Zesuliwe Jule, Cornelius Romer, Taskeen Hossen et al.
medRxiv, vol. , , 2025
10.1101/2025.10.28.25338622
Abstract
The SARS-CoV-2 Omicron subvariant BA.3.2 descends from BA.3. It emerged 2 years after BA.3 ceased to circulate and differs by 39 spike mutations from BA.3. Similar to BA.2.86, which circulated at low levels before giving rise to JN.1, BA.3.2 shows a low but persistent circulation globally. Here, we characterize the phylogenetic origin, infection in cell culture, and neutralization of BA.3.2 using live virus and blood plasma samples collected in South Africa at different stages of the Covid-19 pandemic. Like the Omicron BA.2.86 subvariant, we find that BA.3.2 likely emerged in Southern Africa. We also find that in almost all BA.3.2 sequences to date, an 870 base pair deletion removes ORF7 and ORF8. In cell culture, BA.3.2 has lower cytotoxicity measured as plaque area compared to ancestral SARS-CoV-2, the Delta variant, and Omicron BA.1, but similar to the co-circulating LP.8.1 Omicron subvariant with whom it also shares similar replication in H1299-ACE2 cells.
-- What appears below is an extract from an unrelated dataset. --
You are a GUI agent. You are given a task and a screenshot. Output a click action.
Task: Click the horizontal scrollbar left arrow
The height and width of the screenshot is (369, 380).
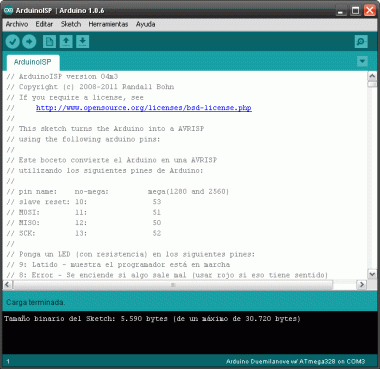coord(8,285)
BA.3.2 and LP.8.1 exhibit complete escape from neutralization from pre-Omicron collected plasma samples, have low levels of neutralization by plasma collected in 2024, and higher neutralization by plasma collected in 2025, with BA.3.2 having moderately higher escape relative to LP.8.1. The emergence of long branch subvariants like BA.3.2 without intermediates likely indicates that unmonitored persistent infections continue to drive large evolutionary shifts in this virus.